献腎移植希望登録へ

献腎移植についてはどのようにお知りになりましたか。また、希望登録はどのタイミングでされたのですか?

田村さん
透析を開始して1年くらいは、肉体的、精神的なつらさから、誰とも口を聞きたくない気持ちで日々を過ごし、ぎりぎりのところで生活を維持しているような感じでした。
その後、1年くらい経ってようやく少し落ち着いてきた頃に、透析施設の看護師さんや先生から献腎移植希望登録ができるという話を聞きました。ただ、当時は、移植についての正確な知識があまりなかったので、移植の順番が回ってくる確率は非常に低く、高額の宝くじに当たるようなもので、「移植なんて夢」と勝手に思い込んでいましたが、「とりあえず登録をしておこう」という気持ちで登録しました。
今から思えば、登録は1日も早い方がいいのですがね。

登録後、腎移植に関しての勉強はされましたか?

田村さん
透析施設には腎移植の勉強会のチラシが貼ってありました。透析を始めて3、4年経った頃になると、透析時間の拘束はあるものの、仕事もきっちりしながら生活を維持していけるなと思い始め、気持ちにも落ち着きが出てきました。その頃になって、ようやく看護師さんや先生からの勉強会の話が耳に入るようになり、1度聞いてみようという気持ちになりました。
その頃の腎移植の勉強会で吉田先生にお会いしたのを覚えていますが、当時は献腎移植の仕組みがよく分かっていなかったので、何故北里大学病院の先生がお話をされるのだろう?と疑問に思うほどでした。色々とお話を聞くうちに、仕組みも含めて理解が出来るようになり、その後は定期的に透析施設からの勉強会の案内をもらえるようになりました。

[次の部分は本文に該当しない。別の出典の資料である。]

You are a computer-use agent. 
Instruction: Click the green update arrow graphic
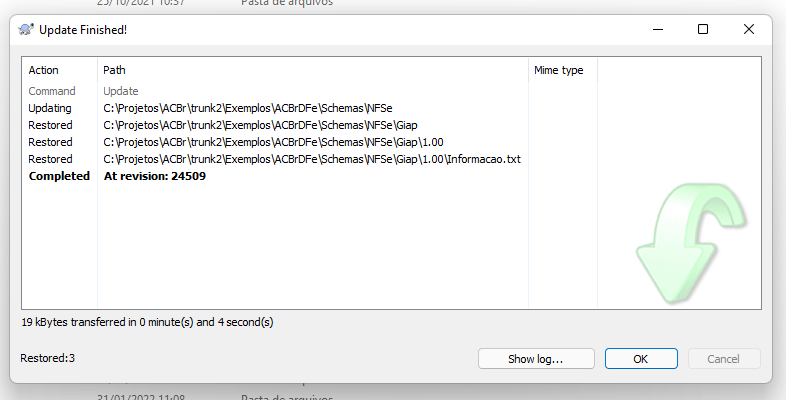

先生、北里大学病院では周辺の透析施設とも良い関係を築いていらっしゃるのですね。

吉田先生
田村さんが透析を受けられていた透析施設には、私もたまに伺っていました。関連するすべての透析施設には腎移植の勉強会などの案内を行っています。施設によってどのような広報がされているのか分かりませんが、どの透析施設や透析導入病院においても、透析導入の前に、移植という選択肢もあるというお話をして頂けるようになればいいですね。

勉強会に参加することで、腎移植の知識は増えましたか?

田村さん

田村さん
勉強会に出ることで、献腎移植までの流れや適合の順番など、腎移植に関する知識を得ることができましたが、同時に待機者が多いことなども分かりましたので、そう簡単には順番は回ってこないだろうなと思っていました。
一方、登録病院での年1回の検査などは欠かさず行っていましたので、そのような検査を受けるうちに、自分の順番もいつかは来るのではないかと少しずつ感じ始めてもいました。

今から思うと、当時、移植に関してどの様な情報があれば良かったと思いますか?

田村さん
どの様な情報、というよりも、透析を開始した時に「移植」という選択肢があるという話をお聞きできればもっと良かったとは思います。ただ、透析を開始した頃は自分自身の心の余裕が全く無かったので、移植という選択肢のお話を聞いてもきちんと考えられていたかは分かりませんが。

その後、移植に向けて何か準備はしていましたか?

田村さん
登録後の最初の10年間は勉強会には出ていましたが、どの位待てば可能性があるのかも分かりませんでしたので、移植できるという実感はありませんでした。登録後12、3年経った頃、初めて移植の連絡を頂き、その連絡が頂けたことで、そこからようやく現実のこととして移植をとらえるようになってきました。